课本:Computer Architecture: A Quantitative Approach Author: John L. Hennessy and David A. Patterson
1 Fundamentals of Computer Architecture
1.1 Layers of Computer System
Application Language Machine -- High-Level Language Machine -- Assembly Language Machine M3 --
Operating System Machine M2 -- Conventional Machine --Microprogram Machine
1.2 Defining Computer Architecture
What needs to be taken into consideration.

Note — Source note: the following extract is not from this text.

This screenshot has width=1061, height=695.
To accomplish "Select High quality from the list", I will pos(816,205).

1.3 Measuring and Reporting Performance
Define X is n times faster than Y:Execution time Y/Execution time X = n
To measure performance: CPU time = User CPU time + System CPU time, and thus we can calculate a percentage.
Reporting results:
To calculate the execution time based on mutiple tests:
1. Arithmetic mean
2. Weighted arithmetic mean
Methods above are bad.
3. Geometic mean
Example:
1.4 Quantitative Principles of Computer Design
Make the common case fast
Amdahl's law:
The performance improvement to be gained from using some faster mode of execution is limited by the fraction of the time the faster mode can be used.
加速某一部分对性能的提升取决于这部分在整体中所占的百分比
speedup: 加速后性能 / 没加速的性能
I can hardly stand the fucking results.
Example:
Suppose that we are considering an enhancement that runs 10 times faster than the original machine, but is only usable 40% of the time. What is the overall speedup gained by incorporating the enhancement?
1/((1-0.4)+0.4/10) = 1.56
CPU performance Equation:
CPU time: CPU clock cycles * Clock cycle time = CPU clock cycles / Clock rate
CPI(Clock cycles per instruction 一条指令用几个周期) = CPU clock cycles / IC(instrcution count)

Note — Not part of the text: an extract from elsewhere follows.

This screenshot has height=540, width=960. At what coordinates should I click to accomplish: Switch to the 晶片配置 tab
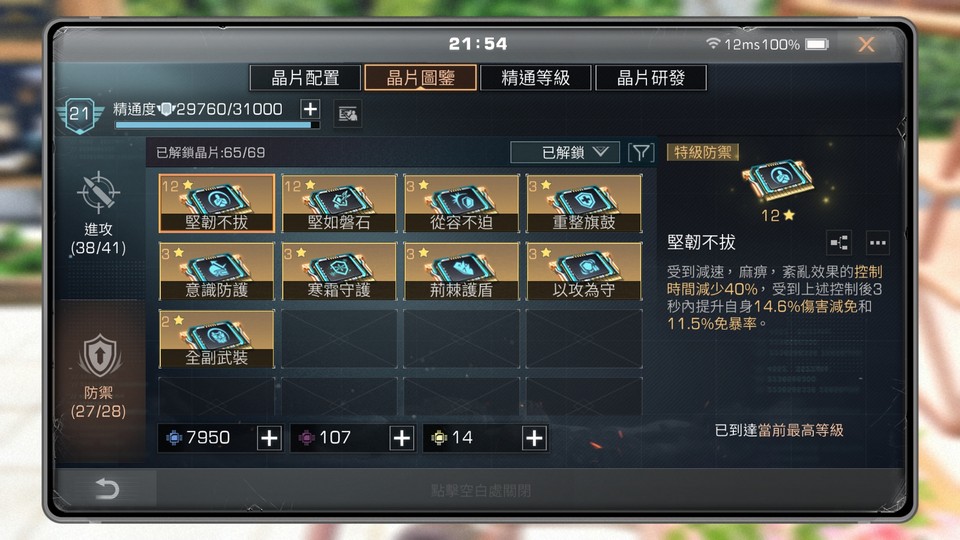(305, 78)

According to above, CPU time = CPI * IC / Clock rate, that's the data format we may use in exams.
Example:
Suppose we have the following measurements:
* Frequency of FP operations = 25%
* Average CPI of FP operations = 4.0
* Average CPI of other instructions = 1.33
* Frequency of FPSQR= 2%
* CPI of FPSQR = 20
Assume that the two design alternatives are to reduce the CPI of FPSQR to 2 or to reduce the average CPI of all FP operations to 2. Compare these two design alternatives using the CPU performance equation.
Original CPI: 0.25*4+0.75*1.33=2
1. 2-0.02*(20-2)=1.64
2. 2-0.25*(4-2)=1.5
Choose the second scheme.
More Examples:
- 1.1 Three enhancements with the following speedups are proposed for a new architecture :
Speedup1=30 Speedup2=20 Speedup3=15
Only one enhancement is usable at a time.
A. If enhancements 1 and 2 are each usable for 25% of the time, what fraction of the time must enhancement 3 be used to achieve an overall speedup of 10?
Ans: 1/[(1-0.25-0.25-x)+0.25/30+0.25/20+x/15]=10, x=0.45
B. Assume the enhancements can be used 25%, 35% and 10% of the time for enhancements 1,2,and 3,respectively. For what fraction of the reduced execution time is no enhancement in use?
Ans: (1-0.25-0.35-0.1)/[(1-0.25-0.35-0.1)+0.25/30+0.35/20+0.1/15]=90.2%
C. Assume, for some benchmark, the possible fraction of use is 15% for each of enhancements 1 and 2 and 70% for enhancement 3. We want to maximize performance. If only one enhancement can be implemented, which should it be ? If two enhancements can be implemented, which should be chosen? 可
List all the possible choices and compare.
- 1.3 In many practical applications that demand a real-time response, the computational workload W is often fixed. As the number of processors increases in a parallel computer, the fixed workload is distributed to more processors for parallel execution. Assume 20 percent of W must be executed sequentially, and 80 percent can be executed by 4 nodes simultaneously. What is a fixed-load speedup?
Ans: 1/(0.2+0.8/4)=2.5